* _What you are asked to do_: Pull out every line below holding the word "agent".

* _Exercise input_:
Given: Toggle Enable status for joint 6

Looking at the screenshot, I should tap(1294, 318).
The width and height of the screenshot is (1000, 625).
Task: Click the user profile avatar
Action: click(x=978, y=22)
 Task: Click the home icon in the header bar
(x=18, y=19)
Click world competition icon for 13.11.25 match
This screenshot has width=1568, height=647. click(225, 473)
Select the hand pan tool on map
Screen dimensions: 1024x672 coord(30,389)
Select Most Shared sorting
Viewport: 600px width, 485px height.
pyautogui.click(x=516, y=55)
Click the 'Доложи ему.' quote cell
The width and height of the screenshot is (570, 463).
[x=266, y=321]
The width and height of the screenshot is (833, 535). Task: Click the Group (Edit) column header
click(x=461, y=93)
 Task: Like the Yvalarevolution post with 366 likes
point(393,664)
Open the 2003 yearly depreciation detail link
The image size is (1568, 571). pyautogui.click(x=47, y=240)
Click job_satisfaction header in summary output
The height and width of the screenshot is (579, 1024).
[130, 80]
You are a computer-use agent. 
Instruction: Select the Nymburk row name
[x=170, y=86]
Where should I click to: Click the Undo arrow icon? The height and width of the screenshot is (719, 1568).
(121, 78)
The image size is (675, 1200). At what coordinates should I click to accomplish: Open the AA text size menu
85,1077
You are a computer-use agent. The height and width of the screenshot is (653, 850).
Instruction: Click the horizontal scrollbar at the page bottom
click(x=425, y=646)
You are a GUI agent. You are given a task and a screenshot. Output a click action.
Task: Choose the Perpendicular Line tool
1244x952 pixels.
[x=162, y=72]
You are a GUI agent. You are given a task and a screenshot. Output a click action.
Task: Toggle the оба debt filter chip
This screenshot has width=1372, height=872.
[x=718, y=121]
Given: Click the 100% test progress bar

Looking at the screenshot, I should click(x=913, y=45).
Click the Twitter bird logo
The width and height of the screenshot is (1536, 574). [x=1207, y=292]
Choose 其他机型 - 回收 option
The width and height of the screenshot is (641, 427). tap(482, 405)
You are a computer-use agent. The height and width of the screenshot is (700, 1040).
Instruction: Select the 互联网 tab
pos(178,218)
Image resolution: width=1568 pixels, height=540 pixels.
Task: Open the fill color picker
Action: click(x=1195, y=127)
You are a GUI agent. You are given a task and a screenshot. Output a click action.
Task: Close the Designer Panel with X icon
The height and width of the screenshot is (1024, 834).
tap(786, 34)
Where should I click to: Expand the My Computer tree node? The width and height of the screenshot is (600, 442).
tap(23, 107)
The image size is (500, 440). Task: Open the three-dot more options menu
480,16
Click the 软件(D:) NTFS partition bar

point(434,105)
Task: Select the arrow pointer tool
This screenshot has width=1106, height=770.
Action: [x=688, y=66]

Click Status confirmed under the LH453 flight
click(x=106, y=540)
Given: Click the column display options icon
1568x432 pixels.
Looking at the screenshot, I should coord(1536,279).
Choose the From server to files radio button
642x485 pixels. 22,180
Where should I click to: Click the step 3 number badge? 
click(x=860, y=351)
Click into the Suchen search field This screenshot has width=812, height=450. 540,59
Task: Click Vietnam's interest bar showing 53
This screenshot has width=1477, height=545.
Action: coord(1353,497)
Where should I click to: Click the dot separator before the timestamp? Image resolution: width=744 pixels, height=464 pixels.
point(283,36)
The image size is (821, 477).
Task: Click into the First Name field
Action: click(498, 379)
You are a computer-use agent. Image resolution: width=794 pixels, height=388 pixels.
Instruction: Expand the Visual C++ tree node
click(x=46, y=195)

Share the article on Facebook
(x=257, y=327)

* _Output for this task_:
You are a computer-use agent. 
You are a computer-use agent. The height and width of the screenshot is (653, 850).
You are a GUI agent. You are given a task and a screenshot. Output a click action.
You are a GUI agent. You are given a task and a screenshot. Output a click action.
You are a computer-use agent. The height and width of the screenshot is (700, 1040).
You are a GUI agent. You are given a task and a screenshot. Output a click action.
You are a computer-use agent. Image resolution: width=794 pixels, height=388 pixels.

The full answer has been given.